Temperaments

Richard Moody remoody@easnet.net
Fri, 30 Jan 1998 14:13:59 -0600


Greetings Tom Cole
	I would like to use your words to direct attention to a problem
regardng historical temperaments. (HT) that has not yet been
addressed. 

	" a well-chosen and well-executed HT tuning might very well enhance
a composition, considering,  that it was written with the
temperament, [and] used
 by that composer, in mind." 

	What were these temperaments the composers had in mind? If they did
compose for them or in them, why aren't they ever mentioned.  If
temperaments did make such a difference to the music, why didn't
composers specify which temperaments? 

	Consider Bach and his Well Tempered Clavier. (WTC). If it
was so important for it to be well tempered why did he not include
tuning instructions, or at least refer to the tuning system he
composed and played WTC in?  Since we are pretty sure he tuned for
himself, he would have  had first hand information on how to tune,
and thus easy for him to write a few instructions, yet he makes no
mention of it in WTC or any else as far as known. 
	This brings us to the sentiment of wanting to hear the music as the
composer heard it, on the instrument of his period, and if keyboard,
the tuning used.

Dataset excerpt
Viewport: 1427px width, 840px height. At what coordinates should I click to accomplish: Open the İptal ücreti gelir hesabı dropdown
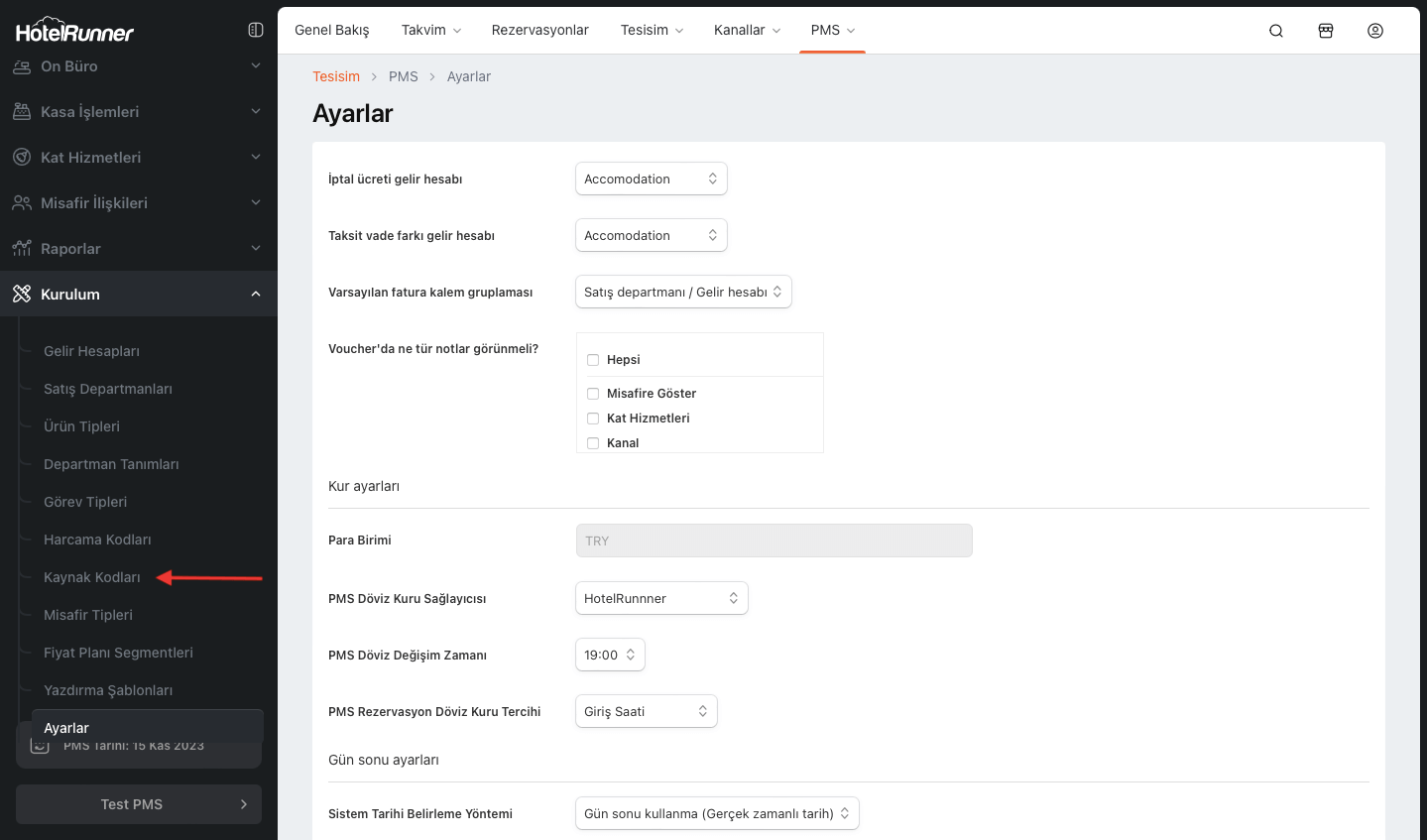click(651, 180)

Instructions
1. In the post on historical temperaments, why does the writer say it would have been easy for Bach to write a few tuning instructions? Answer in one to three sentences.
2. Go on with the post on historical temperaments, picking up after its last sentence.

Final answers
1. The writer is fairly sure that Bach tuned his instruments himself. He would therefore have had firsthand knowledge of how to tune, so writing a few instructions would have been easy for him.

2.
We really don't know what the composers used.  According to Owens and
Kellner, there appear to have been numerous  tuning systems in the
Classical era.   What we don't know is who preferred what, or who
wrote what pieces for which temperament.  Maybe  Bach meant by "Well
Tempered" ... "not hap-hazard".  

Richard Moody 
I
----------
> From: Tom Cole <tcole@cruzio.com>
> To: pianotech@ptg.org
> Subject: Re: Temperaments
> Date: Friday, January 30, 1998 1:09 AM
> 
Material snipped......

> Today, I heard, for the first time in a long time, a CD of Benjamin
> Britten's "Serenade for Tenor, Horn and Strings" (recorded 1944).

{...  }
> The instrument should be transparent to the music. An ill-chosen
> temperament would detract from a performance but a well-chosen and
> well-executed HT tuning might very well enhance a composition,
> considering, for example, that it was written with the temperament,
used
> by that composer, in mind. You might even say that the piece and
the
> temperament are integral. Of course, that same logic could be
applied to
> works written since ET. Do we now need pianos with
temperament-changing
> pedals, like a concert harp? How do you choose a temperament? I've
got
> 57 programmed into my machine and I'm confused.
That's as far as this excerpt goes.